The Computer recognizes the PS3 as an "Unknown Device" in the "Media Sharing" window, which I have "Allowed" to share media in my "Private Network." 

I then open the "Network and Sharing Center" window which displays my "Private Network" and "Network Discovery is turned ON under "Sharing and Discovery." In managing my wireless networks, I have merged or eliminated all wireless networks except for my "Private Network."

When I have the PS3 "search for a media server," it usually reports that it "cannot find a media server."

If I then look at the "Network and Sharing Center" window, Vista, for some unknown reason, then changes from my "Private Network" setting, and begins looking for a "Public Network." When it does this, Vista turns OFF "Network Discovery," which causes the PS3 to fail to find the media server (WMP11).

After Vista fails to find a "Public Network," it eventually returns to the "Private Network" and "Network Discovery" usually is turned back ON, but the PS3's search for a media player has failed.
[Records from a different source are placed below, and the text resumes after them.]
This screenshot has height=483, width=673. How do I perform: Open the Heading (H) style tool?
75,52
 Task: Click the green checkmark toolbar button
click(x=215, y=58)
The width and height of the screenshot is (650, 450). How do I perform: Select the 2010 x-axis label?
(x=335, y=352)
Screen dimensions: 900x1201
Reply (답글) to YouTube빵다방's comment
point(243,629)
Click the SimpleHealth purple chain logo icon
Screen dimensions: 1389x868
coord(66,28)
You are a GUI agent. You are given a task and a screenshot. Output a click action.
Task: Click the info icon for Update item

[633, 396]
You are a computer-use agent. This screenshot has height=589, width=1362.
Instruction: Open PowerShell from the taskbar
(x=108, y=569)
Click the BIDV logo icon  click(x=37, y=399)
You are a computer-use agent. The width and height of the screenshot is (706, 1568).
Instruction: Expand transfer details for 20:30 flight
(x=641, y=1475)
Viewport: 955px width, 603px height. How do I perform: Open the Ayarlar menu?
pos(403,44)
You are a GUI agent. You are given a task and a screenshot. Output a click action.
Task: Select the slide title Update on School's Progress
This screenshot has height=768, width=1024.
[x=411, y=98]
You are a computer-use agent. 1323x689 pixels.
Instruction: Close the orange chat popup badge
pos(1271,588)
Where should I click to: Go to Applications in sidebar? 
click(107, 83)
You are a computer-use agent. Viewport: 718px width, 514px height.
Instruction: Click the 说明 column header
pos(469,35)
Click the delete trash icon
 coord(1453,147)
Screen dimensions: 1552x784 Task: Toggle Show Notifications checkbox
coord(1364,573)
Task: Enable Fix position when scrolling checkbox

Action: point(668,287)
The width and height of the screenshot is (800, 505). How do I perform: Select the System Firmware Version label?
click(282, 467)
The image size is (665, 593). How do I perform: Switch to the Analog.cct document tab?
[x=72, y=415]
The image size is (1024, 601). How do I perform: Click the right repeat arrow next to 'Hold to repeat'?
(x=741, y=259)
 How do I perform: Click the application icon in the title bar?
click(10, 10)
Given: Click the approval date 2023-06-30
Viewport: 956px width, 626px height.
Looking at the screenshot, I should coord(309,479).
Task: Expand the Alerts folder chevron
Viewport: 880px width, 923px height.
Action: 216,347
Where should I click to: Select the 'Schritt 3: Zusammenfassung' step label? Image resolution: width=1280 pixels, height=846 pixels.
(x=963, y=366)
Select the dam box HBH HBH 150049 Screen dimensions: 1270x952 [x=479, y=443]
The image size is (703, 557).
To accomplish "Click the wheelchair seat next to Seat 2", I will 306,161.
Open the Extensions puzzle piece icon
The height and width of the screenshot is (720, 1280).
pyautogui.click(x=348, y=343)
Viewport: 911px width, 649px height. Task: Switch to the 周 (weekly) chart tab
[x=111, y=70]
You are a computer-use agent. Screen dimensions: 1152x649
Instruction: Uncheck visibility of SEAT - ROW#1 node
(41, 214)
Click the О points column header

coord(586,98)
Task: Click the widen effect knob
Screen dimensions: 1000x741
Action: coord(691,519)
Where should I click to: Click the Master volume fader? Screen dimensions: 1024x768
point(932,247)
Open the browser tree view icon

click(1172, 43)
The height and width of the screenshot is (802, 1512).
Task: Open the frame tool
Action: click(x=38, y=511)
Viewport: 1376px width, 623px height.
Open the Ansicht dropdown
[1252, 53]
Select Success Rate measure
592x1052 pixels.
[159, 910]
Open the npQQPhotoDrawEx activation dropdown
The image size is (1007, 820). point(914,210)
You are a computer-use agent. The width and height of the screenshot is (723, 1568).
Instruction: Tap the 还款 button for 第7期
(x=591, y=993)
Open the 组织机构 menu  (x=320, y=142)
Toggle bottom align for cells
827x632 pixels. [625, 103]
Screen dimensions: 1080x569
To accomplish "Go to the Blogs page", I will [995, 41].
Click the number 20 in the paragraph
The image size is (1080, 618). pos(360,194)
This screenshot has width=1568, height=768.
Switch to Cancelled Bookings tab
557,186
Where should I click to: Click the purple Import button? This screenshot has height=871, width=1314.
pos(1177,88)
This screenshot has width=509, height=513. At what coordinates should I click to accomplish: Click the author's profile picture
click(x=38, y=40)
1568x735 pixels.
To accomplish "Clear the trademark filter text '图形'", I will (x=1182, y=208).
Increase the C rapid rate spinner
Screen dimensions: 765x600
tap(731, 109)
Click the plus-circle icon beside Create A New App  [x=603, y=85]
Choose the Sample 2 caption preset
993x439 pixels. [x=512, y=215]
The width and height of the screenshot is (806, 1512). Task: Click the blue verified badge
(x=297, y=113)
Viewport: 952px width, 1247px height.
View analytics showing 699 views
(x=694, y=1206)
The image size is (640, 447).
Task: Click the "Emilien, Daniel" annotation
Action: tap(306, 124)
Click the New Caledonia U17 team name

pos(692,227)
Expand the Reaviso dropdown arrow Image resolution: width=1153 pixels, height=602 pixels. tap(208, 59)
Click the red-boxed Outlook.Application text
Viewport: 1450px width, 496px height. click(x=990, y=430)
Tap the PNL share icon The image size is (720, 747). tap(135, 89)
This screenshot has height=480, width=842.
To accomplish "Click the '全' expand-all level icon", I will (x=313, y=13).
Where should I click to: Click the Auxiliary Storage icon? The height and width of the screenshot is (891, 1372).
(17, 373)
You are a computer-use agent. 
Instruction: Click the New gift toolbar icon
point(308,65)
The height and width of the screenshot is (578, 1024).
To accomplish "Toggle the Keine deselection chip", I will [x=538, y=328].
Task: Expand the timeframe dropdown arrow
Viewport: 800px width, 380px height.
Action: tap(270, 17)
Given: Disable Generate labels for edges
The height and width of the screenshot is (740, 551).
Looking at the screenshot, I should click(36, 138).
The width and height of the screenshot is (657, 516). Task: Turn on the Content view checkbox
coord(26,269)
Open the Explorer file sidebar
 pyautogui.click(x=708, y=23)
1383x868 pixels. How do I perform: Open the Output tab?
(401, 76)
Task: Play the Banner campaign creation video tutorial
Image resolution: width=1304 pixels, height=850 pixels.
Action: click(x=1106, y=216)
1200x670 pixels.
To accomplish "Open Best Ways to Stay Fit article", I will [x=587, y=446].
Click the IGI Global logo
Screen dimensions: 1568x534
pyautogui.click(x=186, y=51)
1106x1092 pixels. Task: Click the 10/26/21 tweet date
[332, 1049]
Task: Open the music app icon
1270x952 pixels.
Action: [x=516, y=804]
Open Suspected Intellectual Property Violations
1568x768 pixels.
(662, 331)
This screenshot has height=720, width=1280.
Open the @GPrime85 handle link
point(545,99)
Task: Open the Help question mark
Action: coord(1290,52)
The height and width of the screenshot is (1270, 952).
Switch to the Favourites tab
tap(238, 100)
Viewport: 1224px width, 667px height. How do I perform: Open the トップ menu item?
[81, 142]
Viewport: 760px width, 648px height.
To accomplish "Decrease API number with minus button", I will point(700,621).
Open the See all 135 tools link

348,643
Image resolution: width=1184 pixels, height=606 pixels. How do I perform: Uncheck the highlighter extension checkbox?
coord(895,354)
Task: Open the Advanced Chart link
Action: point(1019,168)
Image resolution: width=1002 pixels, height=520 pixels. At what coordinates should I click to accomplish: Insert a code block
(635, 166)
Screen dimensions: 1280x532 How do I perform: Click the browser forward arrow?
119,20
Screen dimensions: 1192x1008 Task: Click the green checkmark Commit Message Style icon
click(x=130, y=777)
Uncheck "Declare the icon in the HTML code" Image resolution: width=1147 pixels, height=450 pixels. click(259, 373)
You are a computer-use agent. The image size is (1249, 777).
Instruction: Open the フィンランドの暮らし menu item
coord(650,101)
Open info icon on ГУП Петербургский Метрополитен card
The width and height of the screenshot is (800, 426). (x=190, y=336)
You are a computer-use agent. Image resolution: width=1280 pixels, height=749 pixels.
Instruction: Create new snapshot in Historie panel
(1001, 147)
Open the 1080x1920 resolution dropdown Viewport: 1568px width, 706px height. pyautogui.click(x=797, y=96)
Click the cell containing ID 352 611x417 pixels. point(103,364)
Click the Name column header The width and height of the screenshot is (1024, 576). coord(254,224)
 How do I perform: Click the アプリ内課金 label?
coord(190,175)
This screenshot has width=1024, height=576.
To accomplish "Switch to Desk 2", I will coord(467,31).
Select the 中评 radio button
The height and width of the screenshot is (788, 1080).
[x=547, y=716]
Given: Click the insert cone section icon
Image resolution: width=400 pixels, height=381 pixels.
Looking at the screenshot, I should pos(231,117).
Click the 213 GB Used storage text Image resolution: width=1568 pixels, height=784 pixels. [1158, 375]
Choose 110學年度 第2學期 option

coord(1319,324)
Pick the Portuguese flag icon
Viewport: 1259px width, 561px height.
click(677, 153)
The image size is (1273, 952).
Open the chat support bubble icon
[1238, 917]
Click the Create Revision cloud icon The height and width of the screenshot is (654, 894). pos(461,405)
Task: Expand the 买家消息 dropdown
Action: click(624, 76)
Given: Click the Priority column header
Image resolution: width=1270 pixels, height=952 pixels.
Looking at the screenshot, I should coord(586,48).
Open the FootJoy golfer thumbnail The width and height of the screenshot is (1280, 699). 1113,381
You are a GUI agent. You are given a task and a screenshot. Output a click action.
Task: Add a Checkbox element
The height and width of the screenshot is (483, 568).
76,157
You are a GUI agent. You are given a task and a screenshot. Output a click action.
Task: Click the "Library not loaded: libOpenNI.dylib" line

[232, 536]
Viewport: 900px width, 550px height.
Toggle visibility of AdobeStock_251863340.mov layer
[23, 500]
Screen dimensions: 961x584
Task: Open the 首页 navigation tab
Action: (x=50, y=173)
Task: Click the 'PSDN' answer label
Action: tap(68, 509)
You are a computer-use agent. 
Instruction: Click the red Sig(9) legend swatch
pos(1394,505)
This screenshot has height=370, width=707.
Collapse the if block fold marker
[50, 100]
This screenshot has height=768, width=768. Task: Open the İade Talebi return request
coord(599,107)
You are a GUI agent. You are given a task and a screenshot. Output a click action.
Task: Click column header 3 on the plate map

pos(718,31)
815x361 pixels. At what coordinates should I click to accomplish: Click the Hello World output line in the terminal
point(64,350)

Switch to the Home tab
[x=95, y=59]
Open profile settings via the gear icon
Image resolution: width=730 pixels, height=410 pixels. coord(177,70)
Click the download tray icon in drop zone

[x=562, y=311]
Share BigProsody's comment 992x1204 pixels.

This occurs when both the Vista and McAfee firewalls are turned OFF as well, so it should not be a firewall problem.

Does anyone else have this problem with Vista, and does anyone have a solution as to how to stop Vista from searching for a "Public Network???"

Anyone who may have trouble sharing media from Vista, WMP11 to a PS3, please open your "Network and Sharing Center" window when you have the PS3 search for a media server, and report whether Vista searches for a "Public Network" and turns OFF "Network Discovery," causing the PS3 to fail to locate the media server (WMP11).


----------